▶ Exercise
Omit the pictures from the listing below and print every remaining entry verbatim.

▶ Records for the task
.....

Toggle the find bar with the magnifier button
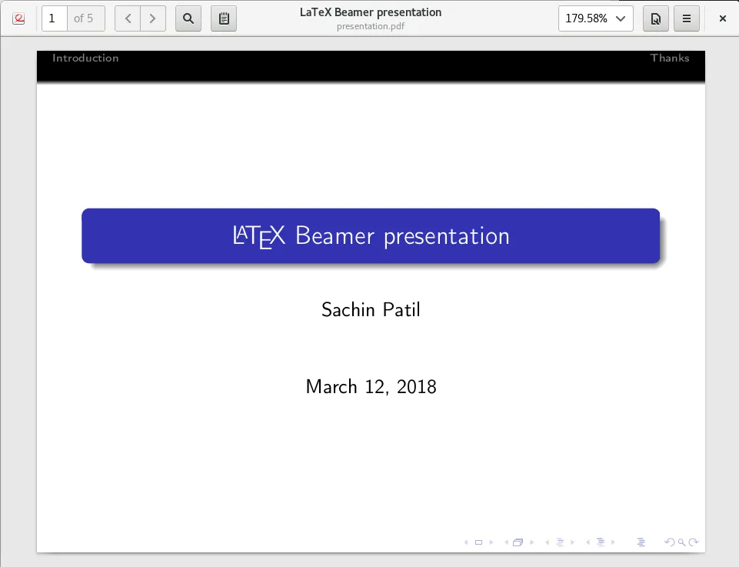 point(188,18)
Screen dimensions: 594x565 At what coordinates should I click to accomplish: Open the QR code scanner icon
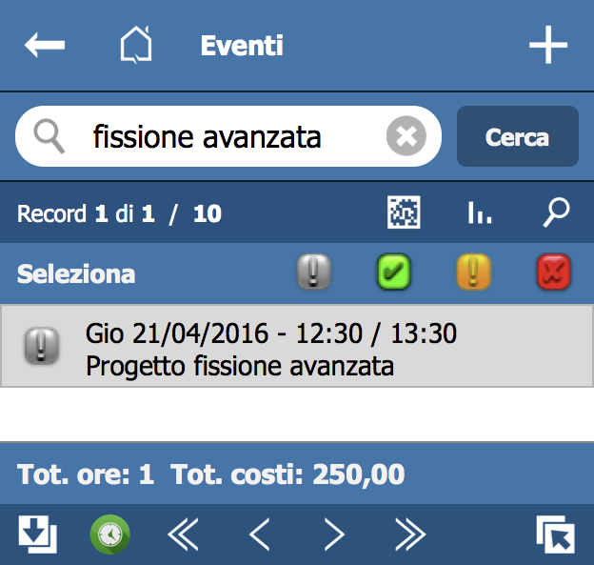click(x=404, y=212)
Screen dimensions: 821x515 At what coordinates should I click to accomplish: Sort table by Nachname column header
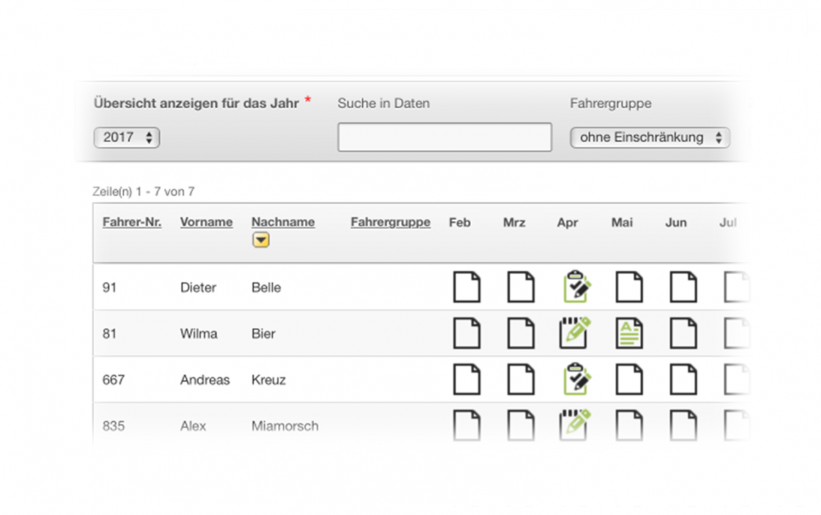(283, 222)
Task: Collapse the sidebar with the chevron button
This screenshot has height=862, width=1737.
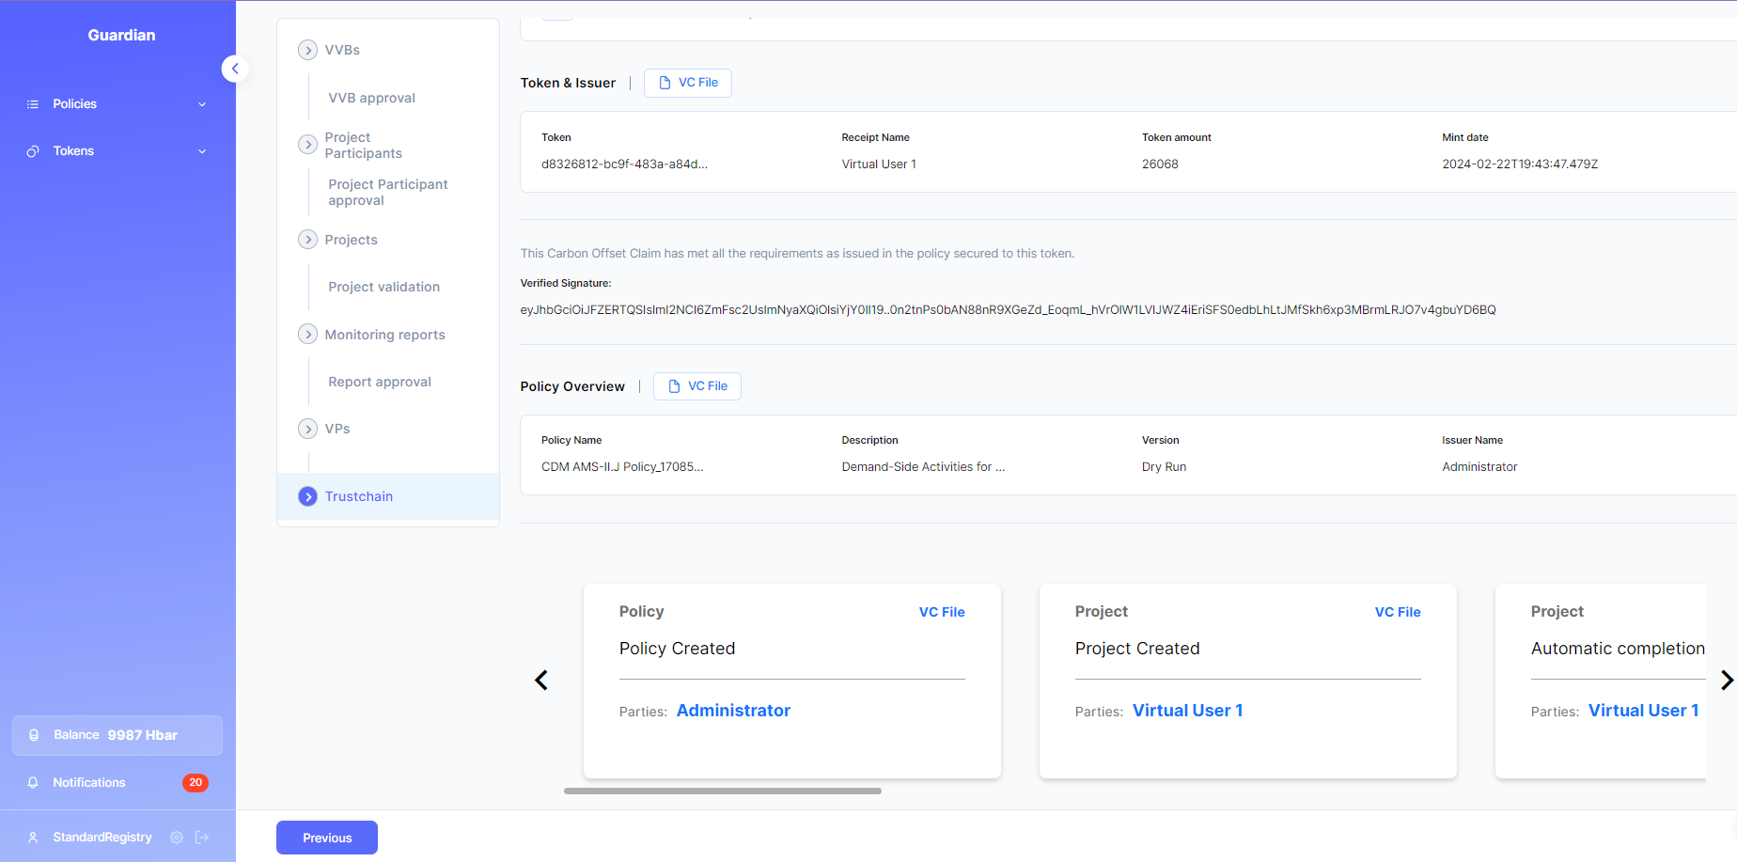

.....

▶ Answer
Toggle the find bar with the magnifier button
 point(188,18)
Screen dimensions: 594x565 At what coordinates should I click to accomplish: Open the QR code scanner icon
click(x=404, y=212)
Screen dimensions: 821x515 At what coordinates should I click to accomplish: Sort table by Nachname column header
(283, 222)
Task: Collapse the sidebar with the chevron button
This screenshot has height=862, width=1737.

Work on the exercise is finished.